John and Janet Beesley, a married couple, have lost their appeal against a significant capital gains tax demand from HMRC. They were slapped with a total of £63,541 for the sale of a property they jointly owned ...
HMRC, noticing the oversight in May 2018, alerted the couple and their tax agent. They indicated that the Beesleys had not declared any capital gains or trading profits from a recent property sale. This prompted a response from the couple's accountant in October 2018, wherein he provided what he believed was the corrected CGT computation.
This computation detailed a sale price for the property at £395,037. The accountant subtracted the mortgage redemption value of £186,345 and a personal guarantee of £152,016. This deduction implied a tax of £607.95, calculated at a 10% rate on the remaining amount.
However, HMRC swiftly countered this. They clarified that deductions related to mortgage redemption and personal guarantees were not applicable for CGT purposes. The correct computations would only factor in the initial purchase price of £103,000, legal fees, and the stamp duty land tax (SDLT).
Due to this significant oversight, HMRC not only raised the relevant assessments, but also levied penalties on the Beesleys.

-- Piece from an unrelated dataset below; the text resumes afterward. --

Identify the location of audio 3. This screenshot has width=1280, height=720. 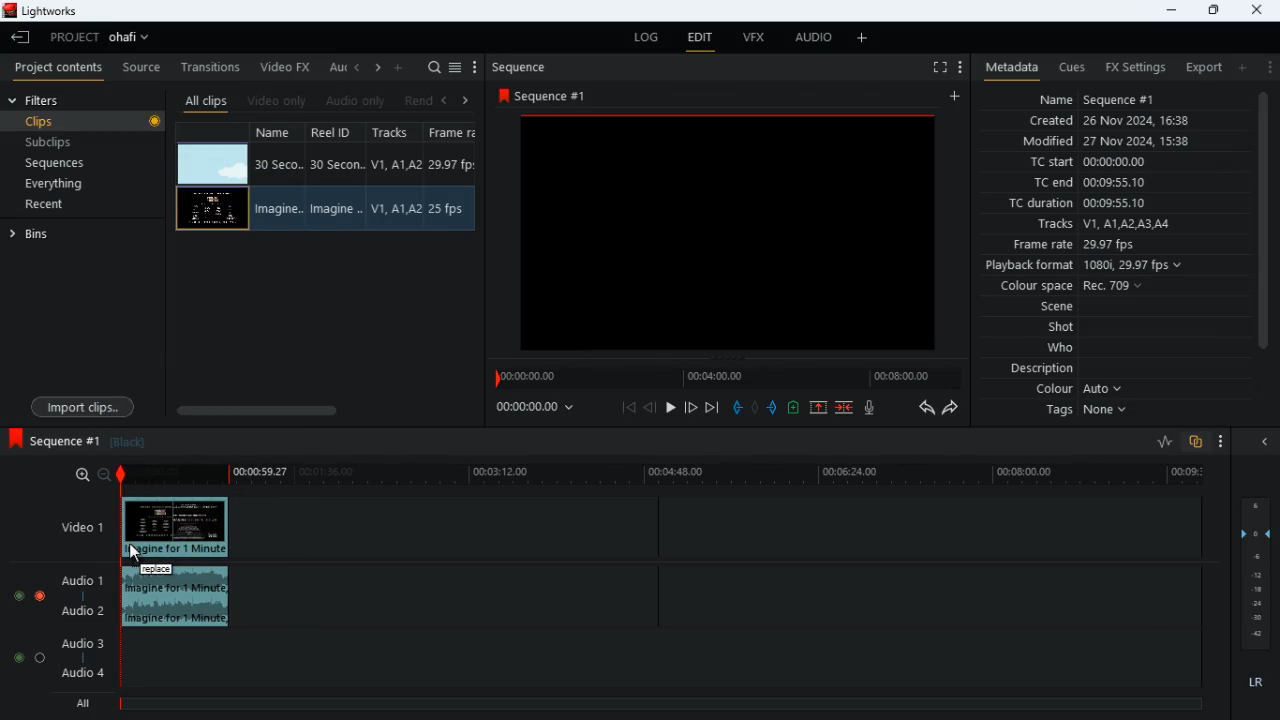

The inaccuracy in the initial declaration was seen as deliberate.
The Beesleys' agent, in response, put forward a fresh computation, estimating gains of £17,264.40 per taxpayer. He justified this revision as a result of miscommunications and accused HMRC of fabricating the capital gain assessment.

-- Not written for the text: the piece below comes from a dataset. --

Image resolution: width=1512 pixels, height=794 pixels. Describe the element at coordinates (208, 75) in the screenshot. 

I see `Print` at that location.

When the matter reached the Tribunal, the Beesleys presented their side. They explained that their primary motivation to sell the property was to alleviate the financial strain caused by their family business's liquidation in 2015. They further presented two claims related to money borrowed from the Bank of Ireland to mortgage the property and subsequent loans to the family business.

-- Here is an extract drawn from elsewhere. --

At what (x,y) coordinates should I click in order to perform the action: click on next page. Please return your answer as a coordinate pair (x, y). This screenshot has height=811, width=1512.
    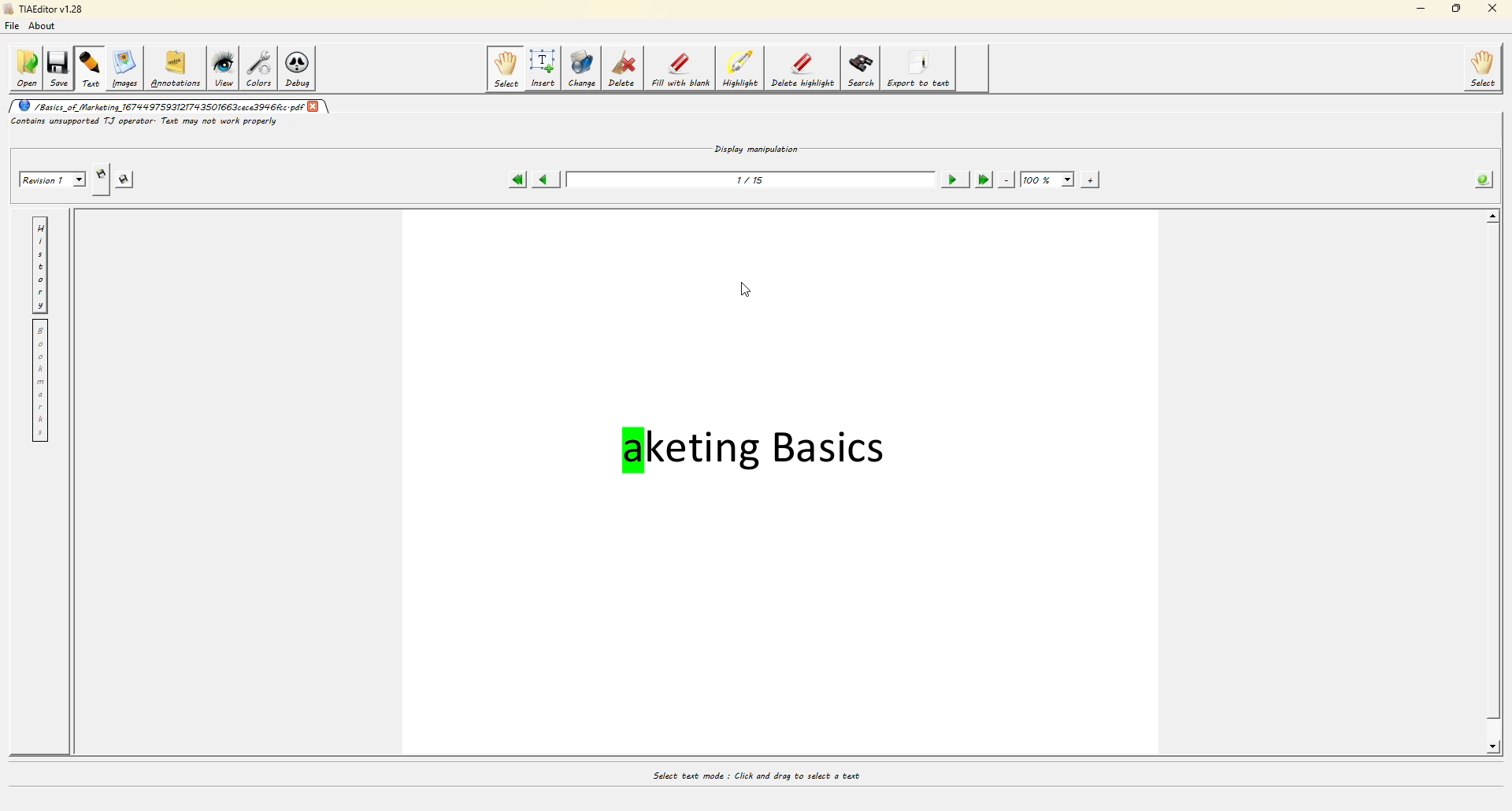
    Looking at the image, I should click on (950, 179).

However, HMRC countered these arguments. They highlighted the lack of tangible evidence connecting the said loans to any qualifying criteria as per legislation. Moreover, there was no clear indication that the borrowed money was used for the Beesleys' trade or even that they were actively trading.
The law, specifically section 38 of the Taxation of Chargeable Gains Act 1992 (TCGA), is explicit about what qualifies for deductions in Capital Gains Tax. This section clearly enumerates that only the purchase price, the incidental purchase costs, sale costs, and any amount spent on property enhancements can be deducted.
In the tribunal's conclusion, the judges sided with HMRC. They agreed that the Beesleys and their agent had not provided adequate evidence of a qualifying loan. Furthermore, the payment timing did not align with the tax year in question.
The tax agent's evident lack of understanding of basic CGT principles was key factor in the judgement. I feel that the agent's assertion regarding the law's prohibitions was entirely misplaced. Section 38 TCGA was unequivocal about allowable deductions.
Given the evidence and arguments, the tribunal upheld HMRC's computations and assessments. The Beesleys' appeals were dismissed, cementing HMRC's position in the matter.